As Pittsburgh makes marijuana possession a little less illegal, it is interesting to note that bales of cannabis once came here by the boatloads.
A local businesswoman ordered the bales and processed them downtown for customers who shipped them around the world.
Perhaps, I should explain. Mary Irwin made rope.
In all likelihood, the hemp that lined the riverbanks would not have been particularly good for smoking. Bummer.
Farmers would have hybridized their cannabis to maximize stalks and stems, giving rope makers lots of fluffy fiber to work with.

Cut-away of cannabis stalk shows fiber that draws rope makers.
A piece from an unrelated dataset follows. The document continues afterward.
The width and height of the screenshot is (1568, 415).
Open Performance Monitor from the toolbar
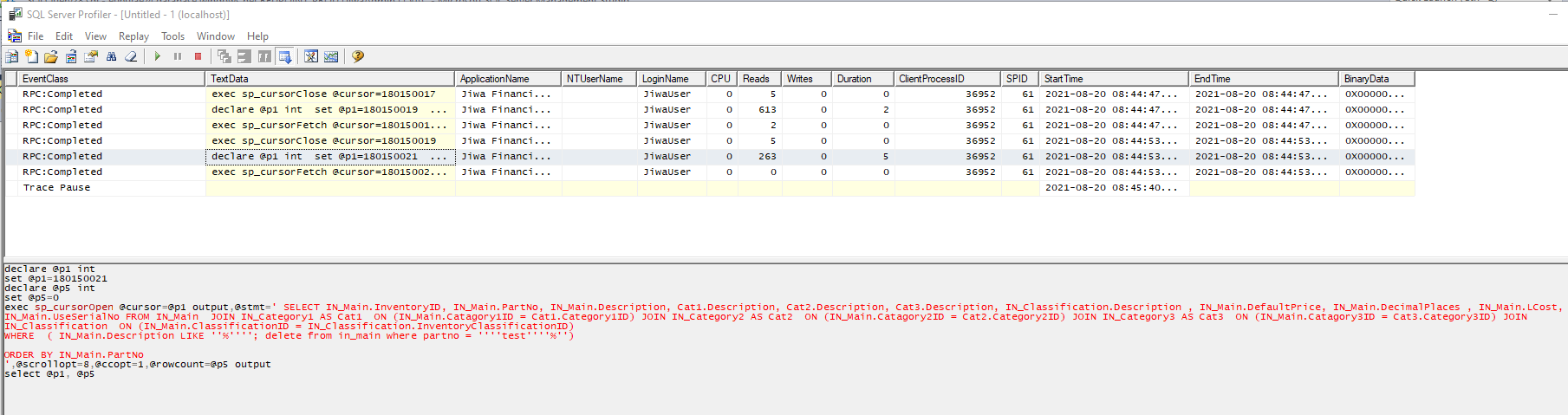coord(331,56)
Today, law requires hemp growers for such industrial purposes to use plants hybridized to ensure a minimum of THC.
That’s the compound in the leaves and flower tops that expands people’s minds and/or makes them stupid.
Those who grow cannabis for inhaling purposes develop plants with a maximum of leaves, flowers and, of course, THC.
Mary Irwin didn’t know about THC. Oxygen hadn’t even been discovered yet.
It was the late 1700s. Her husband, John, a disabled Revolutionary War vet, set up a rope-walk along the Monongahela just before he died. It may be John did so in name only, and that Mary initiated the startup business and did the actual work.
Rope-walks were used to spin fiber into cordage and then twist and wrap that into lengths of rope.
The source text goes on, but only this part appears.